◆ **REQUIRED WORK**
Give again, exactly and without pictures, the lines running from the line with "Task: Click the" to the end of the records below.

◆ **SOURCE DATA**

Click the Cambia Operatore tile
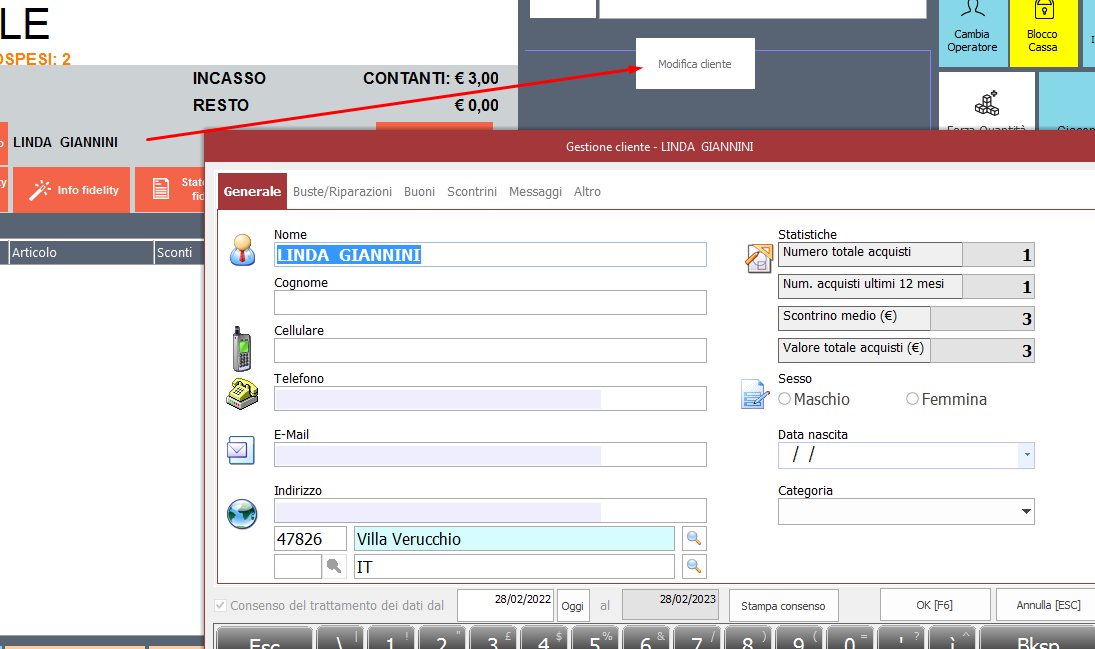 coord(973,34)
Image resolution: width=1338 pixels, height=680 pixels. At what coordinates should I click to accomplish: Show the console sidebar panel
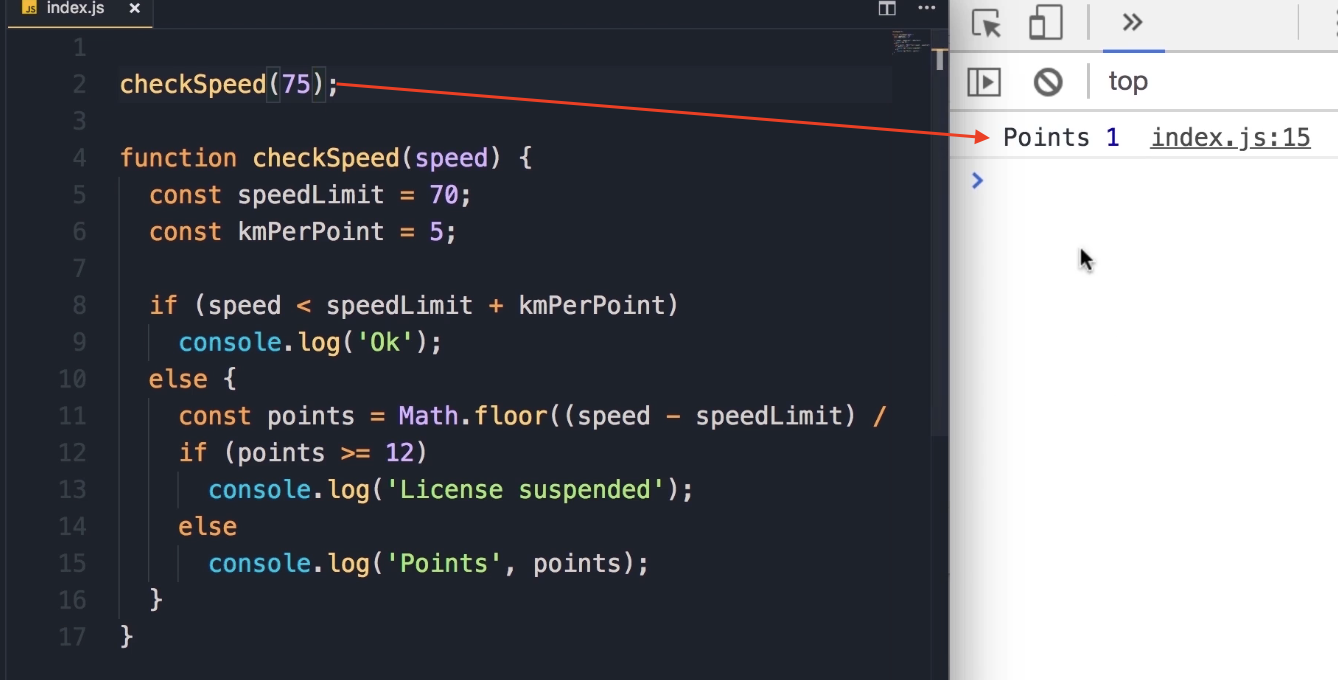tap(984, 82)
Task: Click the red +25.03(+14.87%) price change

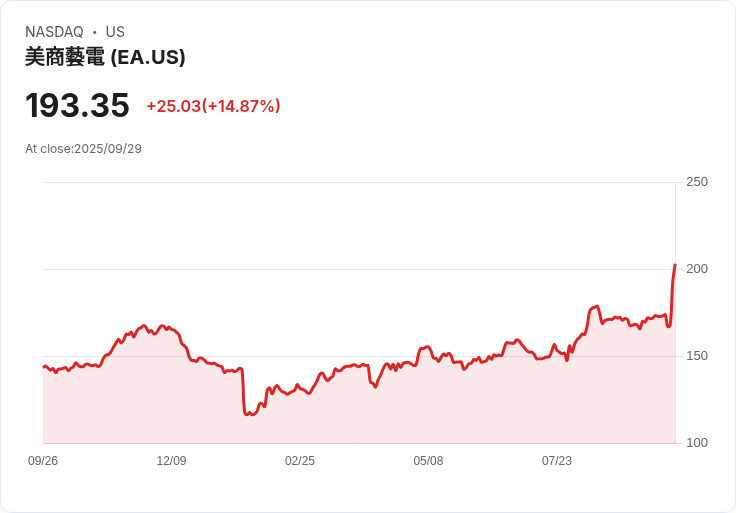Action: pos(213,106)
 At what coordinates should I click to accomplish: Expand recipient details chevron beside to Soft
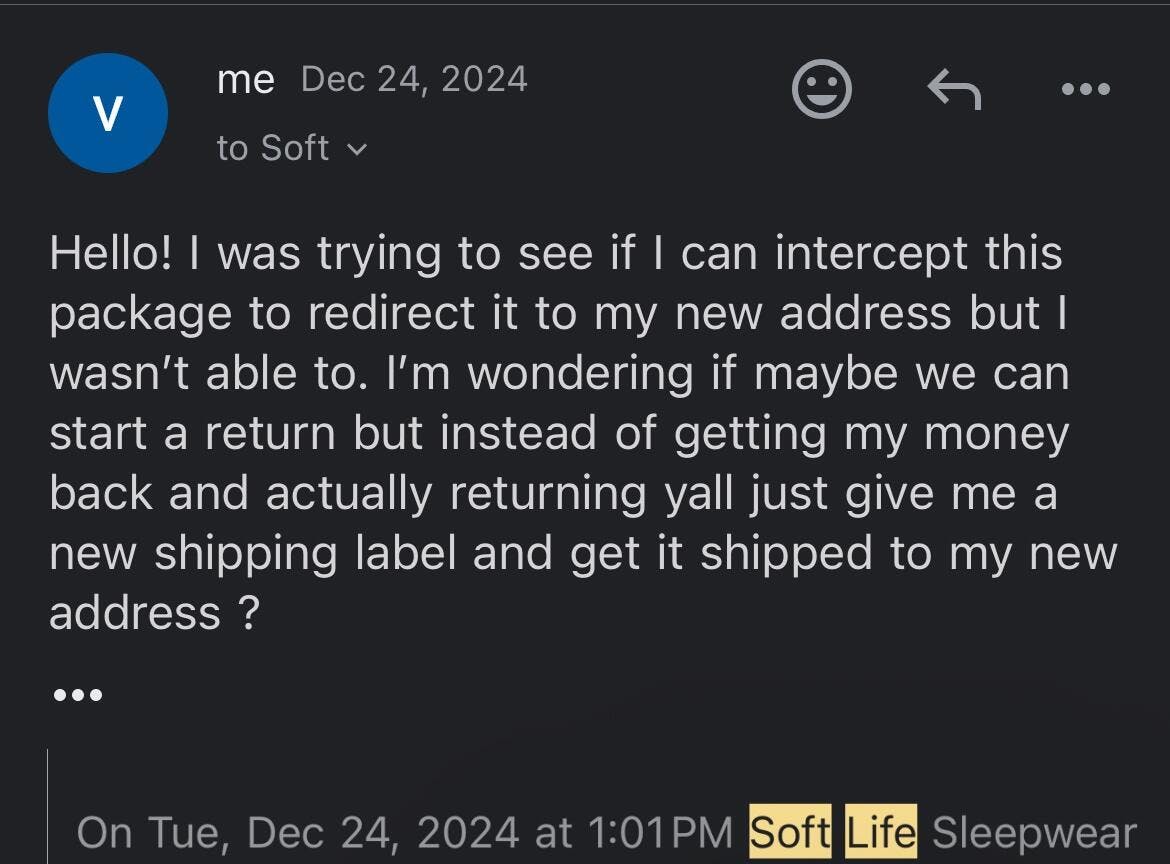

◆ **SOLUTION**
Task: Click the red +25.03(+14.87%) price change

Action: pos(213,106)
 At what coordinates should I click to accomplish: Expand recipient details chevron beside to Soft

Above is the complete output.